Here's what I came up with for 3d arrays thanks to @Bernat Gene
def tf_gradient_3d(a):
#*axis = 1
left = tf.concat([a[:,1:], tf.expand_dims(a[:,-1],1)], axis = 1)
right = tf.concat([tf.expand_dims(a[:,0],1), a[:,:-1]], axis = 1)
ones = tf.ones_like(right[:, 2:], tf.float64)
one = tf.expand_dims(ones[:,0], 1)
dx = tf.concat((one, ones*2, one), 1)
gx = (left - right )/dx
#* axis = 0
left = tf.concat([a[1:,:], tf.expand_dims(a[-1,:],0)], axis = 0)

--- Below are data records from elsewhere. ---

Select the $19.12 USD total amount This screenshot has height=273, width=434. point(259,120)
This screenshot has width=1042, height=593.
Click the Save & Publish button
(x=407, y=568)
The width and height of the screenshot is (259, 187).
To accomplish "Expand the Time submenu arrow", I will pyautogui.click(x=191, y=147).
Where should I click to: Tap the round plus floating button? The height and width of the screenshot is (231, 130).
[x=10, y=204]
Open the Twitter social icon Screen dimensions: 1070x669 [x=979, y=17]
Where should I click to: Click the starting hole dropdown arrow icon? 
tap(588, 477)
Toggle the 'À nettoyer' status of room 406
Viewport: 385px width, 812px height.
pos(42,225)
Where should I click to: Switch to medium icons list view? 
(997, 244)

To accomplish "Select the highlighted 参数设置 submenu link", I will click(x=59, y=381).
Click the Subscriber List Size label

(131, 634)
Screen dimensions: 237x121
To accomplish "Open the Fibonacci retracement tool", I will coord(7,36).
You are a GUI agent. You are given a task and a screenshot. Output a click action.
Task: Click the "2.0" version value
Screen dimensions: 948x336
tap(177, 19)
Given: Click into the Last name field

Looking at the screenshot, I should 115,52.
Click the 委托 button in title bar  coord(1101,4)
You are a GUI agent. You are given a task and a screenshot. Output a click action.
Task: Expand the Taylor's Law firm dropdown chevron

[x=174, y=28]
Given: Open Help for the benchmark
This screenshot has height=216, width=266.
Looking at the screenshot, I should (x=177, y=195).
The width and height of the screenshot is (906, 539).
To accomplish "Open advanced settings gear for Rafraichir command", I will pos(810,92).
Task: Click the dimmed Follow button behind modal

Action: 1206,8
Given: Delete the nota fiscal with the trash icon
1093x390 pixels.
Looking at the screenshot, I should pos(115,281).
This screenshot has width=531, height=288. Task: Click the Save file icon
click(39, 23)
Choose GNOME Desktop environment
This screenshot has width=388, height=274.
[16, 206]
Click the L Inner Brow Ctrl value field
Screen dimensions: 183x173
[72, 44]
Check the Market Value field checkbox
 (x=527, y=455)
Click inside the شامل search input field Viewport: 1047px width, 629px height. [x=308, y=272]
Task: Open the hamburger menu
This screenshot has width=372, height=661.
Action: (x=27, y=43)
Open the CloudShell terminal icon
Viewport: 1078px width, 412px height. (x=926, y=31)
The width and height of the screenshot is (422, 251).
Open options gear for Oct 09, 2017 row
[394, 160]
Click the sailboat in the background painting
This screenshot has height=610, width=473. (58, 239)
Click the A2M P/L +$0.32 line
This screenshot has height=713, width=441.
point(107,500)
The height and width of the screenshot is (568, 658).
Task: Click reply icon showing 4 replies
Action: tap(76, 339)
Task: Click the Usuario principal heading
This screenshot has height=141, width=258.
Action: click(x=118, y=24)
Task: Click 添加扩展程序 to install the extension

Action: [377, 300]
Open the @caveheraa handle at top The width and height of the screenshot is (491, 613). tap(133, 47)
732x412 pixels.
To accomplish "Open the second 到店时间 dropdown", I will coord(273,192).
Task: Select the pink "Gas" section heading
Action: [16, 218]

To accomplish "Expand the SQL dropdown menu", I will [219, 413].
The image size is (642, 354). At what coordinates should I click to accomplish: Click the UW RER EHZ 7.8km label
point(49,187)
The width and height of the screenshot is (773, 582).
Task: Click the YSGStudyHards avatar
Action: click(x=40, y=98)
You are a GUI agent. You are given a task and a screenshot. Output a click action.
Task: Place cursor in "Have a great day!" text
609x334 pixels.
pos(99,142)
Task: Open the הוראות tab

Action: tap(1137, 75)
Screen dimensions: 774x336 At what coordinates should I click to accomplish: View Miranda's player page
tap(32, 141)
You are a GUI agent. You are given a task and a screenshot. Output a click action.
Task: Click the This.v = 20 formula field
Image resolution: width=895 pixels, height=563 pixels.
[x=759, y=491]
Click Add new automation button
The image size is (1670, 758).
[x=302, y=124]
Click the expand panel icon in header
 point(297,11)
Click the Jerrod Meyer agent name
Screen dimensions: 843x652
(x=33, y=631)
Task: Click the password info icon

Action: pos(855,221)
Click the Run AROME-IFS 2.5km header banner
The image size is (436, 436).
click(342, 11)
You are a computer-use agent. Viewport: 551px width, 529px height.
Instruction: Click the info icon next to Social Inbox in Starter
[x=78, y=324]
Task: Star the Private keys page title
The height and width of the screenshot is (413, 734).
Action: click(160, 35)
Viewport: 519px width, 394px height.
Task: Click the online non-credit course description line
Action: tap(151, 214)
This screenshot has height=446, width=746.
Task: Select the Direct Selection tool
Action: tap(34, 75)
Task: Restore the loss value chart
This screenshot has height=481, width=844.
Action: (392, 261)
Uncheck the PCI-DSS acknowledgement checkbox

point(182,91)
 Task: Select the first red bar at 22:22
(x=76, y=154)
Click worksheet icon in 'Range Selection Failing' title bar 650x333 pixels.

right = tf.concat([tf.expand_dims(a[0,:],0), a[:-1,:]], axis = 0)
ones = tf.ones_like(right[2:], tf.float64)
one = tf.expand_dims(ones[0], 0)
dx = tf.concat((one, ones*2, one), 0)
gy = (left - right )/dx
# *axis = 2
left = tf.concat([a[:,:,1:], tf.expand_dims(a[:,:,-1],2)], axis = 2)
right = tf.concat([tf.expand_dims(a[:,:,0],2), a[:,:,:-1]], axis = 2)
ones = tf.ones_like(right[:, :, 2:], tf.float64)
one = tf.expand_dims(ones[:,:,0], 2)
dx = tf.concat((one, ones*2, one), 2)
gz = (left - right )/dx
return gx, gy, gz
hope it helps :)
p.s: what actually happens is something like this:
grad[0] = (vals[1] - vals[0]) / dx;
grad[i] = (vals[i+1] - vals[i-1]) / (2*dx); // for i in [1,N-2]
grad[N-1] = (vals[N-1] - vals[N-2]) / dx;
but you need to convert this formula suitable for Tensorflow.